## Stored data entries
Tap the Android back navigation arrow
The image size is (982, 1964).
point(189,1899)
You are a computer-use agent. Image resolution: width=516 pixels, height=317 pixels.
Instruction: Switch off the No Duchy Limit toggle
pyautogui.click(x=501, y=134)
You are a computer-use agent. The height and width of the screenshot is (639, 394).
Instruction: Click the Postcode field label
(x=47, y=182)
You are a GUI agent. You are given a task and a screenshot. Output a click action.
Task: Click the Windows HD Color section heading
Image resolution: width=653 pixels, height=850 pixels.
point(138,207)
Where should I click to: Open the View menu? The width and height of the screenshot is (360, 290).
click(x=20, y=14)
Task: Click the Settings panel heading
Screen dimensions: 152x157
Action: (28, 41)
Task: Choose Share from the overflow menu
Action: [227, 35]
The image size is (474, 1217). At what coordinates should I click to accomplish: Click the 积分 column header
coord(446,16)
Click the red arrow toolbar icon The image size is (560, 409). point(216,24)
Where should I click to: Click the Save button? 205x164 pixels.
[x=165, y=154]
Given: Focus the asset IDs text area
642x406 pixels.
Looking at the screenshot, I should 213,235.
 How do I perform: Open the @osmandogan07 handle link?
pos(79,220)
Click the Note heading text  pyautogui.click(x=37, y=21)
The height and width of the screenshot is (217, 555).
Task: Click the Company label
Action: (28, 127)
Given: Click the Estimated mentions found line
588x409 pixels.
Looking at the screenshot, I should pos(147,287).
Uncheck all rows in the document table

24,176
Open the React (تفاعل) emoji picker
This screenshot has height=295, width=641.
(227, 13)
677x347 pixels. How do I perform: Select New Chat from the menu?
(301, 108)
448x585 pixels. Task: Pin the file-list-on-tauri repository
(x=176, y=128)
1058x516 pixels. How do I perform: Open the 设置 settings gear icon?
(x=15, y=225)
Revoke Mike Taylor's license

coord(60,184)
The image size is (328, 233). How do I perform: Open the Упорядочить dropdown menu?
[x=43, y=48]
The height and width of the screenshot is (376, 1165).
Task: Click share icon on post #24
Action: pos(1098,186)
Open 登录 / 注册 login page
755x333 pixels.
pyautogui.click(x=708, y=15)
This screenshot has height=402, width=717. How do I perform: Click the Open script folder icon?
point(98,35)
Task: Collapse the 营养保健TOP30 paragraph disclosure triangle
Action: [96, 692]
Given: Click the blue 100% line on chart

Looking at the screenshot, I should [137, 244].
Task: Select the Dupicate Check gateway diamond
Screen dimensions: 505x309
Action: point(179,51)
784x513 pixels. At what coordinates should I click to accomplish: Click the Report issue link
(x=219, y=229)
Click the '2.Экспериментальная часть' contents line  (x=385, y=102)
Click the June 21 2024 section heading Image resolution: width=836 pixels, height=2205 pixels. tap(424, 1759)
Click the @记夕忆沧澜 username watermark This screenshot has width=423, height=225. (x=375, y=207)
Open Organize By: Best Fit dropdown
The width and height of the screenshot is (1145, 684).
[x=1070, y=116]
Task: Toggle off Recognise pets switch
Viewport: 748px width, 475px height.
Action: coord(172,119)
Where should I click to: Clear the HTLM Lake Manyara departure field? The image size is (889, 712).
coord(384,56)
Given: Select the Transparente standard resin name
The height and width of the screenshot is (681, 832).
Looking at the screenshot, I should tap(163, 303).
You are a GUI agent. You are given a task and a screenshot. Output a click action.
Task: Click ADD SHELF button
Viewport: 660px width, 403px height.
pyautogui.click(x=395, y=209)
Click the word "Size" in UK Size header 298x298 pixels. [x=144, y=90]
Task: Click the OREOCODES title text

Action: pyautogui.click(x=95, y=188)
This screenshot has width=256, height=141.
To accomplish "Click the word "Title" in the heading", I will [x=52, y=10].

## EXERCISE OBJECTIVE
If a line of the data above holds the string "agent", count it, then state only the total.

## ANSWER BOX
4